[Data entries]
-- start --

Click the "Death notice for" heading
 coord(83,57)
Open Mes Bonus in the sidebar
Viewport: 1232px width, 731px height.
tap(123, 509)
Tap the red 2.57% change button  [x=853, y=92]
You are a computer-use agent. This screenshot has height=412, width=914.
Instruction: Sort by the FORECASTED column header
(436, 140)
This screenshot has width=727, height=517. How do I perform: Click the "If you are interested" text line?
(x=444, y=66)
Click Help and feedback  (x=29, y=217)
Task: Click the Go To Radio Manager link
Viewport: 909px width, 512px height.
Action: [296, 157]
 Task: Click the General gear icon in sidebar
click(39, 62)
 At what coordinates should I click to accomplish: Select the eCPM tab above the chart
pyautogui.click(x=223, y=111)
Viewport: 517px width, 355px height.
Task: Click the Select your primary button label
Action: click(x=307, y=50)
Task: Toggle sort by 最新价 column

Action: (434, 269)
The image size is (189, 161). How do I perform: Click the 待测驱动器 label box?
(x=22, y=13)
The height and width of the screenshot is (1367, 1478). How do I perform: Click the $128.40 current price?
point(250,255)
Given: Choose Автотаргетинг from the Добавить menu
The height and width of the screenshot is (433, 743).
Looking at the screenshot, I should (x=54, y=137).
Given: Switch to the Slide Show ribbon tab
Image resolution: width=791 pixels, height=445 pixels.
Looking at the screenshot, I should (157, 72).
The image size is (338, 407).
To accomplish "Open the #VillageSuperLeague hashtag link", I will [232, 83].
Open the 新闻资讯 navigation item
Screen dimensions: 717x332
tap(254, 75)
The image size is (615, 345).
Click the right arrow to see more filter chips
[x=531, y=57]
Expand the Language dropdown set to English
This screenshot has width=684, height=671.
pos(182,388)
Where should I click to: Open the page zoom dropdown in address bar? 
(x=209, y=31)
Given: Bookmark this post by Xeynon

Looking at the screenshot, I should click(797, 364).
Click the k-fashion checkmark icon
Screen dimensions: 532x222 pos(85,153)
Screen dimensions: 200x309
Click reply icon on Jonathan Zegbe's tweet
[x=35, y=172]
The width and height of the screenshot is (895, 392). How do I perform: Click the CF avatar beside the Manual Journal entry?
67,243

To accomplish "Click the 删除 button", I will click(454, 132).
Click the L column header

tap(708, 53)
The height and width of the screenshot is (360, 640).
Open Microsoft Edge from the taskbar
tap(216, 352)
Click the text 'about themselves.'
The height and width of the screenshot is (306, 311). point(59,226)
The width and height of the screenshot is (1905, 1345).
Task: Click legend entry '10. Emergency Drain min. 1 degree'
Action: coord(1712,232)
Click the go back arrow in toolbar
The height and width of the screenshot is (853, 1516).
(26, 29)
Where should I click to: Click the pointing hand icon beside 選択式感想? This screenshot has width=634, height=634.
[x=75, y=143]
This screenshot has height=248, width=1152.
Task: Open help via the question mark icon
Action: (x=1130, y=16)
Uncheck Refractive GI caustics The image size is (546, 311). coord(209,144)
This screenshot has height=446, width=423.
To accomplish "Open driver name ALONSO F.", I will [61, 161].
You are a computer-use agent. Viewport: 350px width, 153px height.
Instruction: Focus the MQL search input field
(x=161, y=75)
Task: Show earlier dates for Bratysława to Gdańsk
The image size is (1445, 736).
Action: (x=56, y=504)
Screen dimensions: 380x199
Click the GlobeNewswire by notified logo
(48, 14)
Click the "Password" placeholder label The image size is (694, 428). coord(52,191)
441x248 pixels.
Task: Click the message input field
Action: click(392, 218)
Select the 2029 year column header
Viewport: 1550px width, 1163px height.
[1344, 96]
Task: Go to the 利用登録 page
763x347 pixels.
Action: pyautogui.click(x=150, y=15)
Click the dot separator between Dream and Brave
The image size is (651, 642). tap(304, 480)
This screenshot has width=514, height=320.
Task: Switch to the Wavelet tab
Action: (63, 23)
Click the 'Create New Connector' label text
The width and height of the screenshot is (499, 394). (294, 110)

-- end --

▸ **YOUR GOAL**
Copy all of the material above word for word, changing nothing.

▸ **ANSWER BELOW**
Click the "Death notice for" heading
 coord(83,57)
Open Mes Bonus in the sidebar
Viewport: 1232px width, 731px height.
tap(123, 509)
Tap the red 2.57% change button  [x=853, y=92]
You are a computer-use agent. This screenshot has height=412, width=914.
Instruction: Sort by the FORECASTED column header
(436, 140)
This screenshot has width=727, height=517. How do I perform: Click the "If you are interested" text line?
(x=444, y=66)
Click Help and feedback  (x=29, y=217)
Task: Click the Go To Radio Manager link
Viewport: 909px width, 512px height.
Action: [296, 157]
 Task: Click the General gear icon in sidebar
click(39, 62)
 At what coordinates should I click to accomplish: Select the eCPM tab above the chart
pyautogui.click(x=223, y=111)
Viewport: 517px width, 355px height.
Task: Click the Select your primary button label
Action: click(x=307, y=50)
Task: Toggle sort by 最新价 column

Action: (434, 269)
The image size is (189, 161). How do I perform: Click the 待测驱动器 label box?
(x=22, y=13)
The height and width of the screenshot is (1367, 1478). How do I perform: Click the $128.40 current price?
point(250,255)
Given: Choose Автотаргетинг from the Добавить menu
The height and width of the screenshot is (433, 743).
Looking at the screenshot, I should (x=54, y=137).
Given: Switch to the Slide Show ribbon tab
Image resolution: width=791 pixels, height=445 pixels.
Looking at the screenshot, I should (157, 72).
The image size is (338, 407).
To accomplish "Open the #VillageSuperLeague hashtag link", I will [232, 83].
Open the 新闻资讯 navigation item
Screen dimensions: 717x332
tap(254, 75)
The image size is (615, 345).
Click the right arrow to see more filter chips
[x=531, y=57]
Expand the Language dropdown set to English
This screenshot has width=684, height=671.
pos(182,388)
Where should I click to: Open the page zoom dropdown in address bar? 
(x=209, y=31)
Given: Bookmark this post by Xeynon

Looking at the screenshot, I should click(797, 364).
Click the k-fashion checkmark icon
Screen dimensions: 532x222 pos(85,153)
Screen dimensions: 200x309
Click reply icon on Jonathan Zegbe's tweet
[x=35, y=172]
The width and height of the screenshot is (895, 392). How do I perform: Click the CF avatar beside the Manual Journal entry?
67,243

To accomplish "Click the 删除 button", I will click(454, 132).
Click the L column header

tap(708, 53)
The height and width of the screenshot is (360, 640).
Open Microsoft Edge from the taskbar
tap(216, 352)
Click the text 'about themselves.'
The height and width of the screenshot is (306, 311). point(59,226)
The width and height of the screenshot is (1905, 1345).
Task: Click legend entry '10. Emergency Drain min. 1 degree'
Action: coord(1712,232)
Click the go back arrow in toolbar
The height and width of the screenshot is (853, 1516).
(26, 29)
Where should I click to: Click the pointing hand icon beside 選択式感想? This screenshot has width=634, height=634.
[x=75, y=143]
This screenshot has height=248, width=1152.
Task: Open help via the question mark icon
Action: (x=1130, y=16)
Uncheck Refractive GI caustics The image size is (546, 311). coord(209,144)
This screenshot has height=446, width=423.
To accomplish "Open driver name ALONSO F.", I will [61, 161].
You are a computer-use agent. Viewport: 350px width, 153px height.
Instruction: Focus the MQL search input field
(x=161, y=75)
Task: Show earlier dates for Bratysława to Gdańsk
The image size is (1445, 736).
Action: (x=56, y=504)
Screen dimensions: 380x199
Click the GlobeNewswire by notified logo
(48, 14)
Click the "Password" placeholder label The image size is (694, 428). coord(52,191)
441x248 pixels.
Task: Click the message input field
Action: click(392, 218)
Select the 2029 year column header
Viewport: 1550px width, 1163px height.
[1344, 96]
Task: Go to the 利用登録 page
763x347 pixels.
Action: pyautogui.click(x=150, y=15)
Click the dot separator between Dream and Brave
The image size is (651, 642). tap(304, 480)
This screenshot has width=514, height=320.
Task: Switch to the Wavelet tab
Action: (63, 23)
Click the 'Create New Connector' label text
The width and height of the screenshot is (499, 394). (294, 110)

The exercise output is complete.